**Written request**
Can you give back only the entries from the line with "Tap the arrowhead pointing at the top red box" up to and including the line with "pos(165,198)", with "arrowhead" replaced by "arrow tip" and nothing else changed?

**Record set**
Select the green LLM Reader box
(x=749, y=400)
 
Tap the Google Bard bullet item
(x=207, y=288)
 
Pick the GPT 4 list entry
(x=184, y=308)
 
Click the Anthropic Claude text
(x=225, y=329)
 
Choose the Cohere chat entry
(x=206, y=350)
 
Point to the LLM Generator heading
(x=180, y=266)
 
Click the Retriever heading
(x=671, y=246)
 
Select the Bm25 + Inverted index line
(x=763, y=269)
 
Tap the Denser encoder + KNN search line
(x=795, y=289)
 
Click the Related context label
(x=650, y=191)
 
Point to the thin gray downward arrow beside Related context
* * *
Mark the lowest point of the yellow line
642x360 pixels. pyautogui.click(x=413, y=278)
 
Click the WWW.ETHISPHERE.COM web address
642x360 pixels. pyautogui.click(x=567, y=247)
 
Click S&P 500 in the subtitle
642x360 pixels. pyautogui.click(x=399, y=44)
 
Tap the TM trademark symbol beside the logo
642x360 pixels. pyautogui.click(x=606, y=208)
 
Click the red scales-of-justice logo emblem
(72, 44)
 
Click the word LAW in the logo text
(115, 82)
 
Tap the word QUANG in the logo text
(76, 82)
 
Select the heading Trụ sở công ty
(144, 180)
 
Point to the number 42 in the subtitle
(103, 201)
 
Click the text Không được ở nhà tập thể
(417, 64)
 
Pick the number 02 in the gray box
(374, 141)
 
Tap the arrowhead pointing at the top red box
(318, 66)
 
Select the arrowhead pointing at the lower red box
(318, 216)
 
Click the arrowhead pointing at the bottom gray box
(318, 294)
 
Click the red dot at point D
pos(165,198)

**In response**
Tap the arrow tip pointing at the top red box
(318, 66)
 
Select the arrow tip pointing at the lower red box
(318, 216)
 
Click the arrow tip pointing at the bottom gray box
(318, 294)
 
Click the red dot at point D
pos(165,198)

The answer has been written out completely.